Statistical Profiling: An Analysis

Performance is critical in most real-time systems. As any programmer knows, finding the causes of poor performance can be a difficult and time-consuming task. Often, the problem is easy to fix, if and when the root cause is discovered. Statistical profiling is an important tool for improving the performance of any program. It is important in general programming as it measures the execution pattern of your application on a procedure-by-procedure basis by taking samples of the execution state. These samples are used to calculate where the CPU is spending its time. This information is exactly what you need to tune your time-critical system for maximum performance.

In many real-time operating systems, such as VxWorks, each task has an associated stack. The stack is used as a temporary storage area for both local program variables and program execution state.
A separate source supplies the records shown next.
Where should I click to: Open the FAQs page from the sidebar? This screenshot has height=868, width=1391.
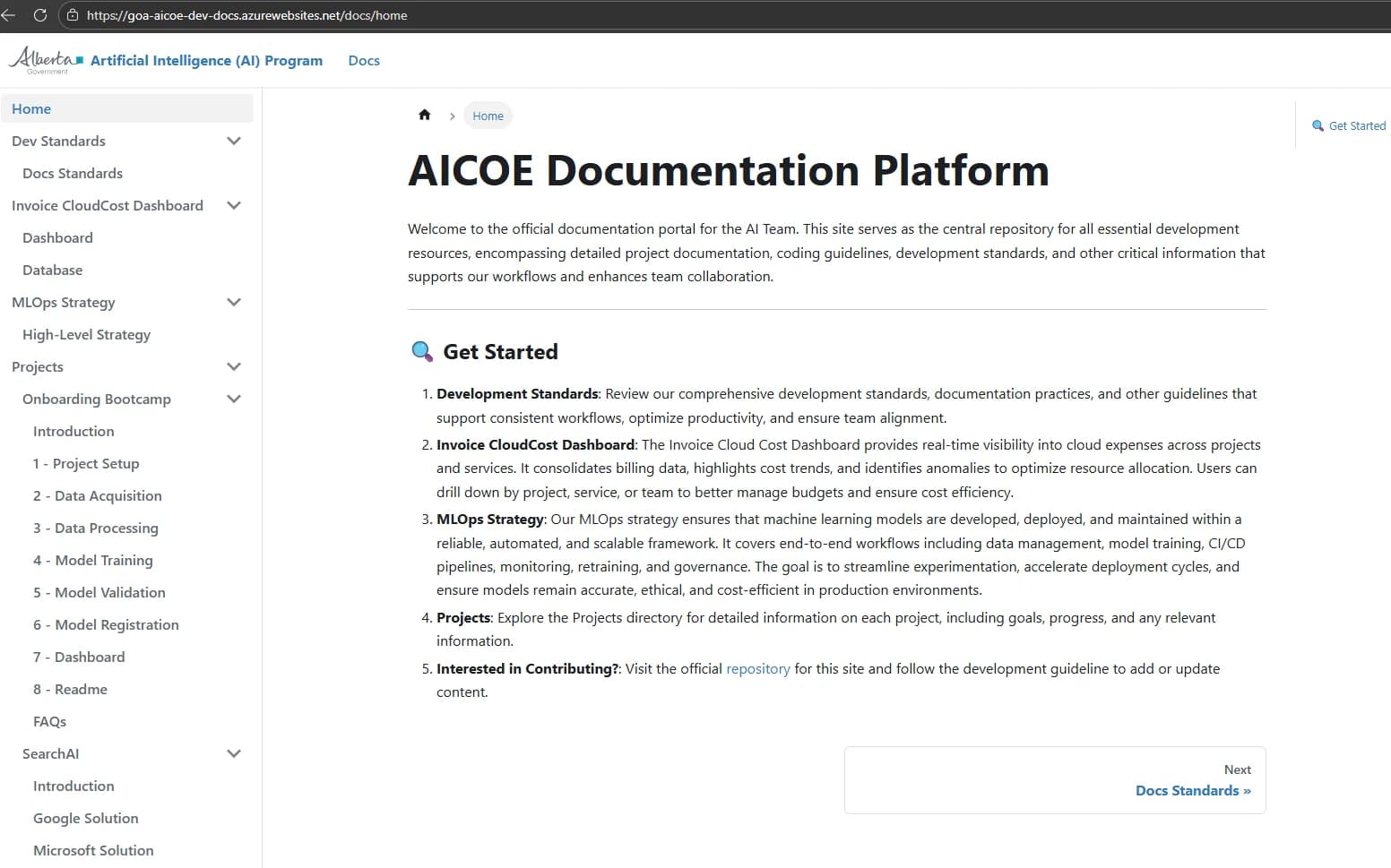[49, 721]
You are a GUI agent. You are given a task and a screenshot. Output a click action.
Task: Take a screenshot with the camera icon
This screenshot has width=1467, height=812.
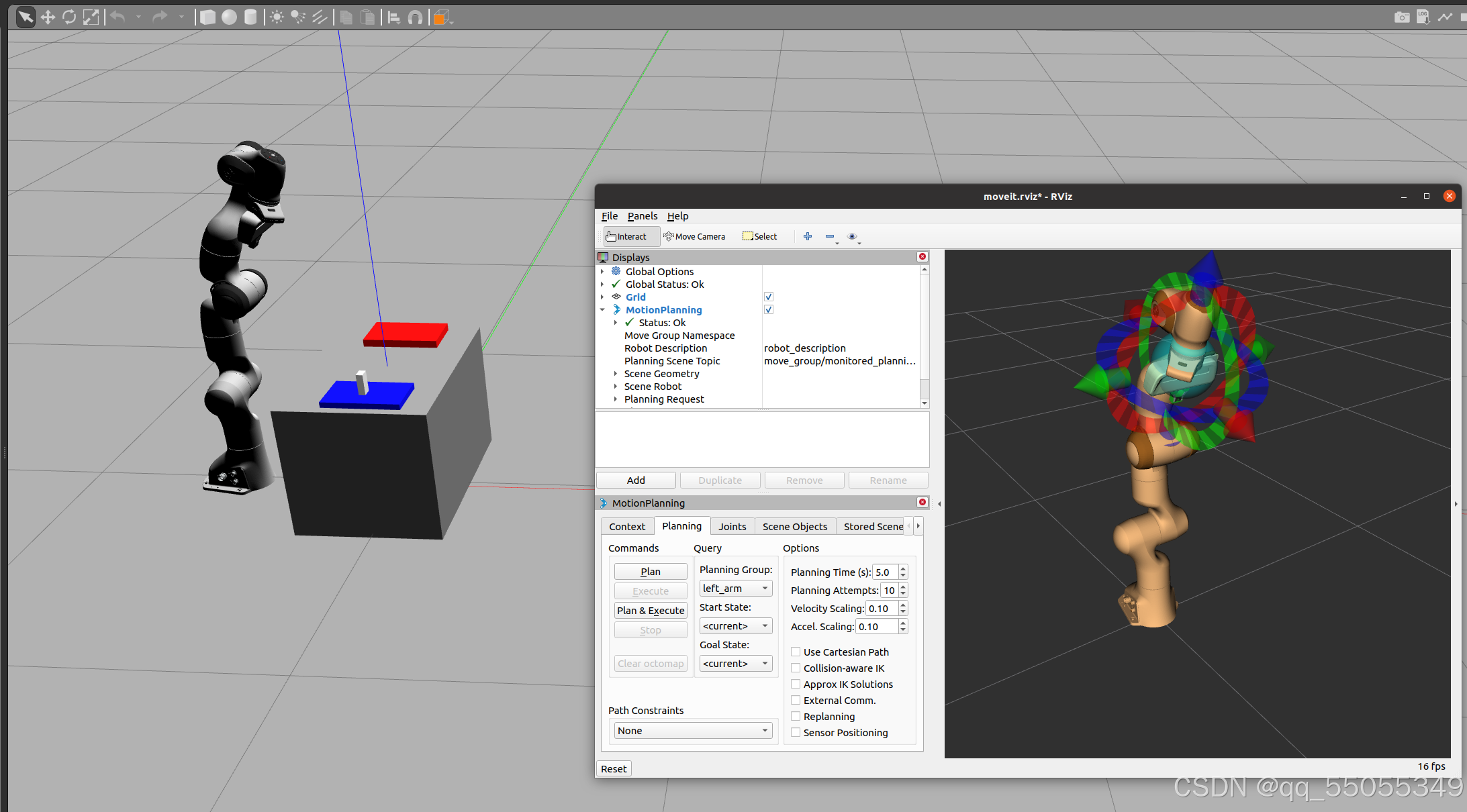tap(1401, 17)
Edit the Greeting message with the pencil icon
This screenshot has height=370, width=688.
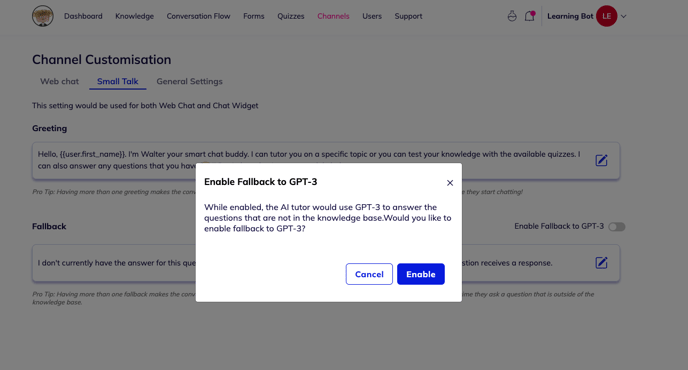(601, 160)
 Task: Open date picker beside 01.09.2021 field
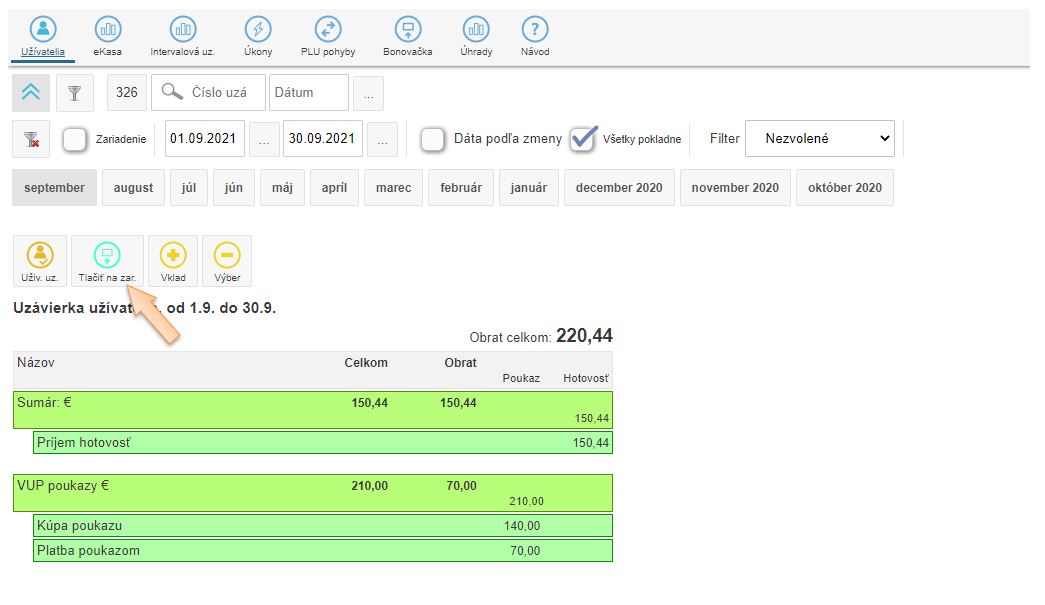(264, 139)
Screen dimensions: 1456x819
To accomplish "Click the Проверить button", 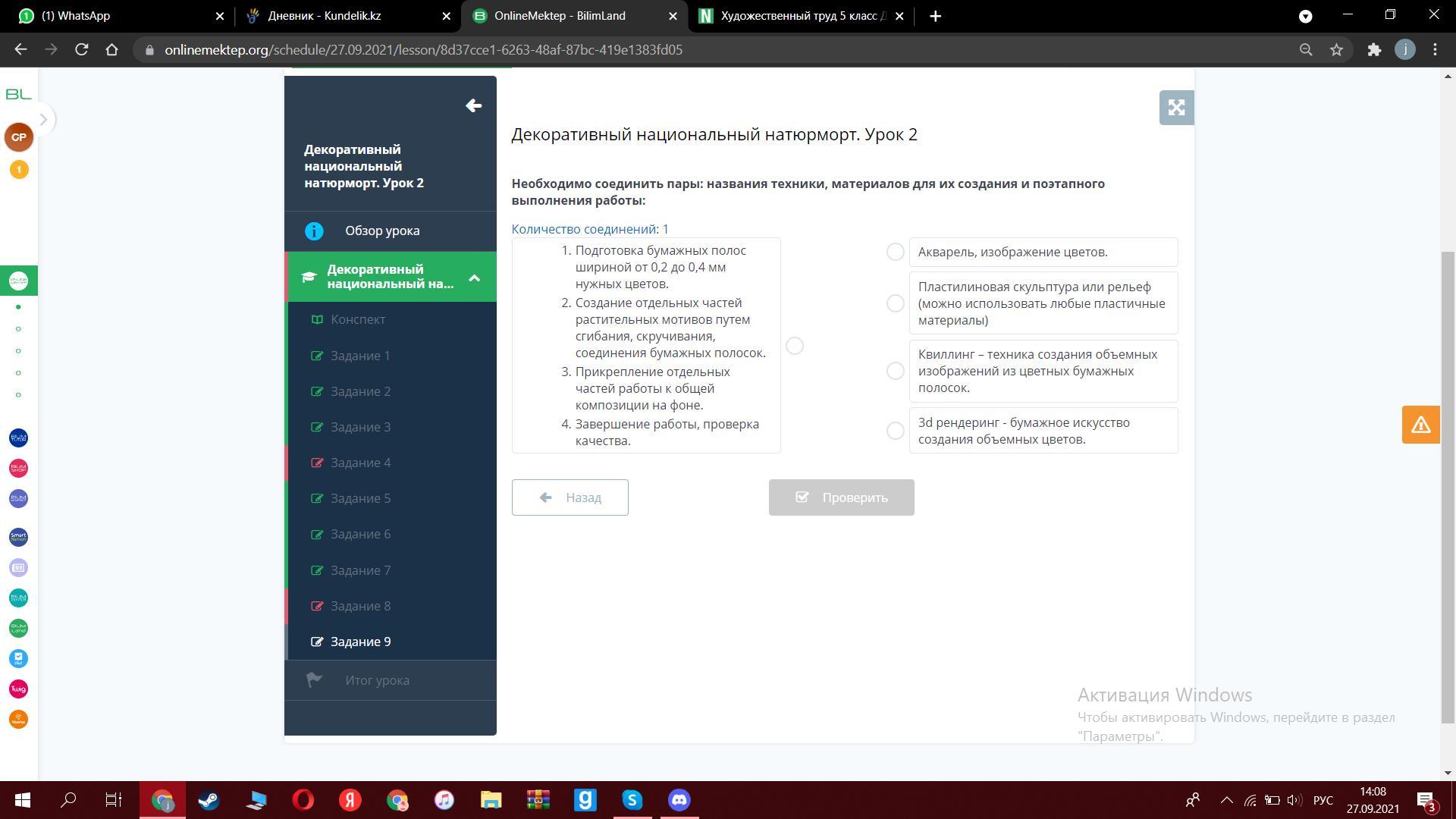I will 841,497.

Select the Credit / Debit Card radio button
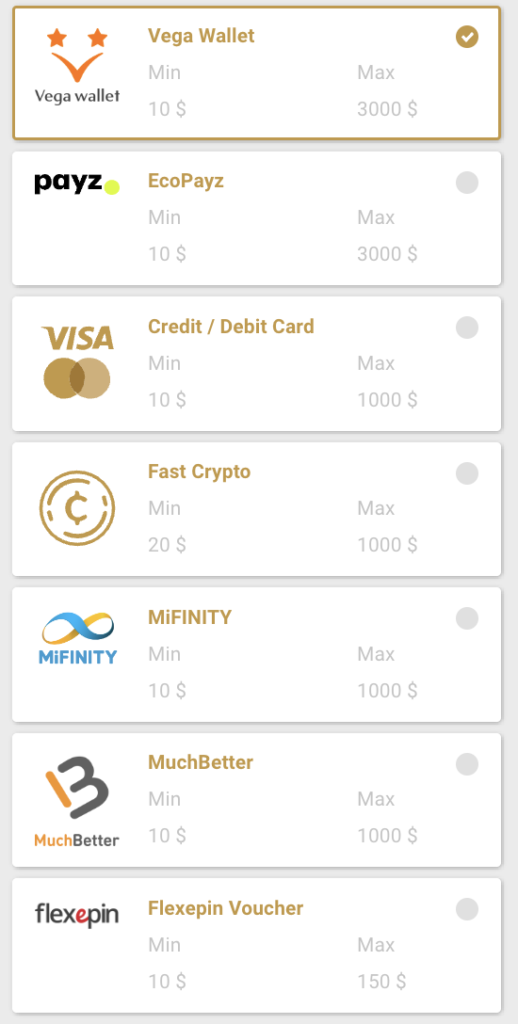pyautogui.click(x=467, y=327)
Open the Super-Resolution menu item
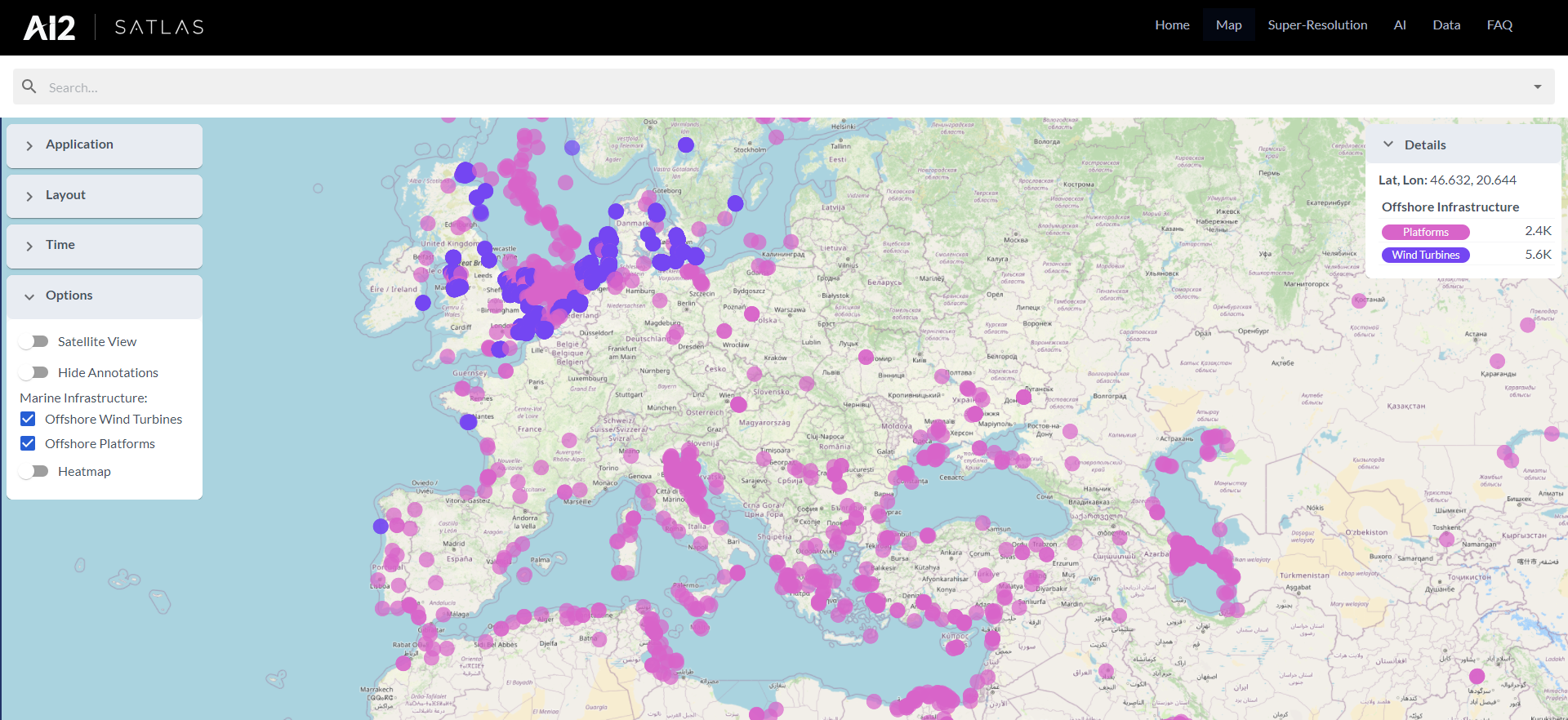1568x720 pixels. (1317, 25)
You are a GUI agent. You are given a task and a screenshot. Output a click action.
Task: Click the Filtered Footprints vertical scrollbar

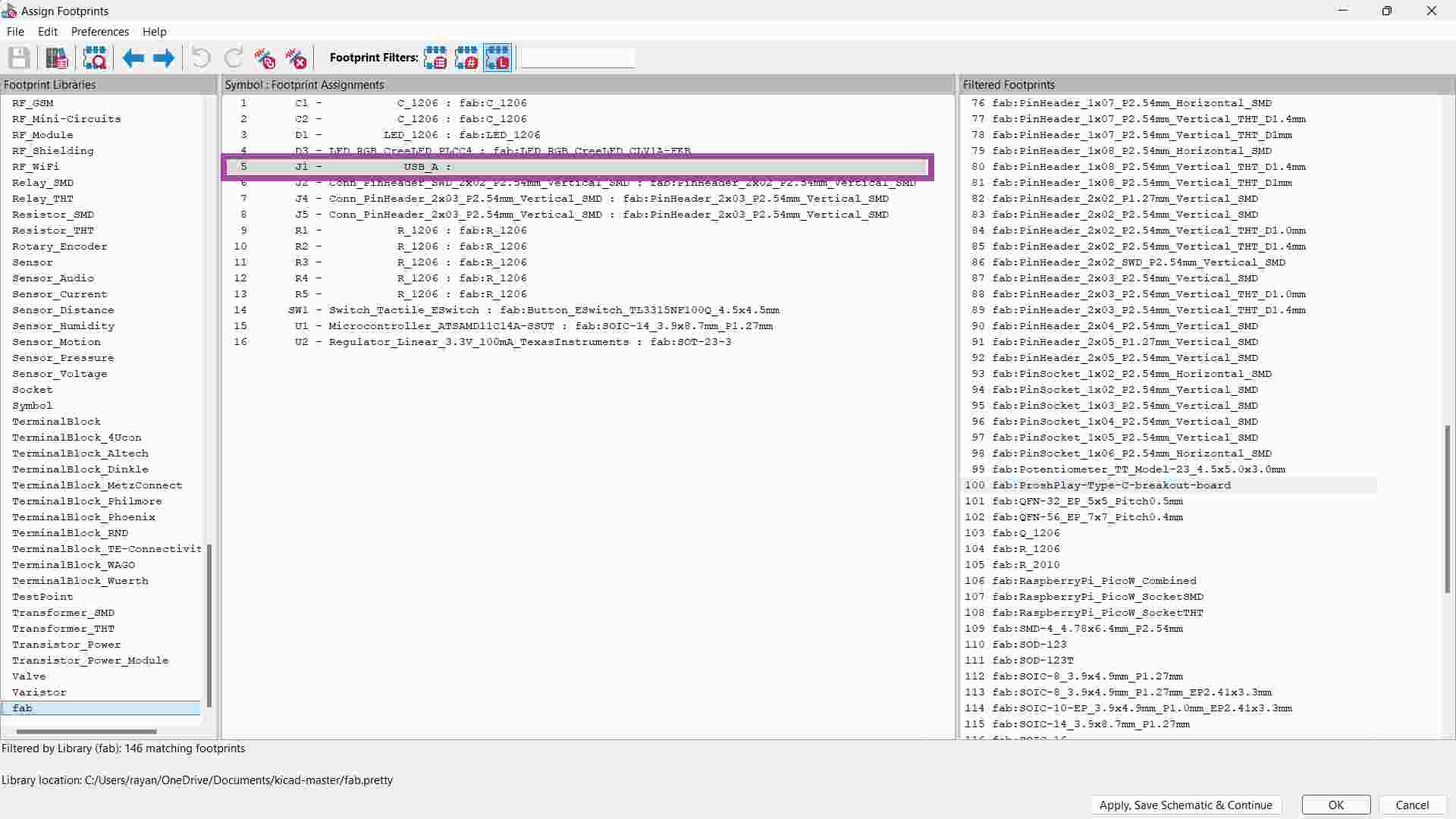pos(1447,508)
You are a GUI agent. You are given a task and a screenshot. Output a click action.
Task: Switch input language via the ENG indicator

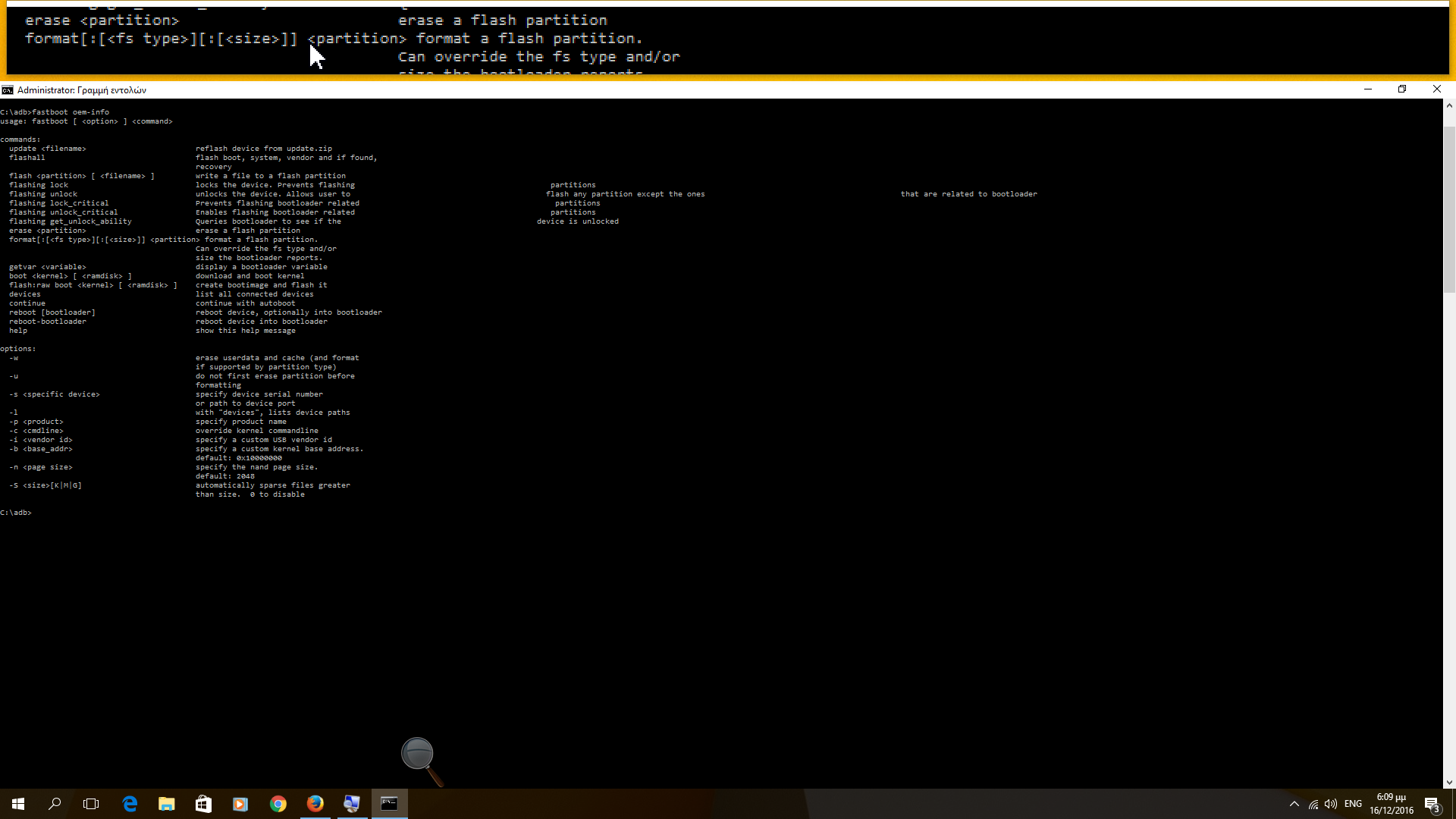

Each time a new function is entered, the processor allocates a new section of the stack to hold the information that function needs. This section is called the function's stack frame. It contains the function's temporary variables and several key pieces of information, including saved processor registers and the return address of the parent routine. A register in the processor, called the frame pointer (FP), always points to the currently executing function's stack frame. When a subroutine is called, the old frame pointer is saved on the stack, a new stack frame is created, and the frame pointer is updated. Thus, at any instant in time, the entire function call history is present on the stack and can be determined by “walking” down the chain of frame pointers stored on the stack.

Statistical profiling works by sampling this execution state. By examining the program counter, the profiler can determine which function in your program was executing at the time of the sample. By examining the chain of stack frames, the function sequence that resulted in the current execution state can also be determined.

The sampling clock must be relatively independent of the executing program so that it can generate “random” samples that can be compiled into statistics to show the program's execution patterns. This compilation is performed by a low-priority task on the target. The steady-state CPU usage for a “typical” application profile is only about 3-5%, which is by default excluded from the profile display. On-target analysis has the huge benefit of avoiding all network traffic by the tool itself. Thus, networking applications can be accurately profiled.

As an example, consider this portion of a network server's execution tree as analyzed by Real-Time Innovations (RTI) product, ProfileScope:

         ->ProfileShowTree "_TcpWrite",0,0.5     Profiling task 0x3b20e0: net4        Current     sum %  direct %     10.43    .12   _TcpWrite     10.31   0.01   .  _write     10.27    .18   .  .  _iosWrite     10.06    .16   .  .  .  _send      9.35    .64   .  .  .  .  _sosend      7.92    .27   .  .  .  .  .  _tcp_usrreq      7.25    .88   .  .  .  .  .  .  _tcp_output      4.97    .49   .  .  .  .  .  .  .  _ip_output      3.87   0.06   .  .  .  .  .  .  .  .  _eiOutput      3.80    .51   .  .  .  .  .  .  .  .  .  _ether_output      2.32    .31   .  .  .  .  .  .  .  .  .  .  _eiTxStartup      1.12   1.12   .  .  .  .  .  .  .  .  .  .  .  _bcopy       .69    .69   .  .  .  .  .  .  .  _cksum       .63    .63   .  .  .  .  .  _bcopy

The example shows the server's TCP write activity. The profile clearly shows the overhead incurred at each layer: the I/O system, the socket layer, TCP, IP, and the Ethernet driver. Both cumulative (including all subroutines) and direct CPU usage of each routine are captured. You can easily see how much time was required to copy data (bcopy) and calculate checksums (cksum). Note that operating-system code is profiled along with user code, a critical requirement for system performance tuning.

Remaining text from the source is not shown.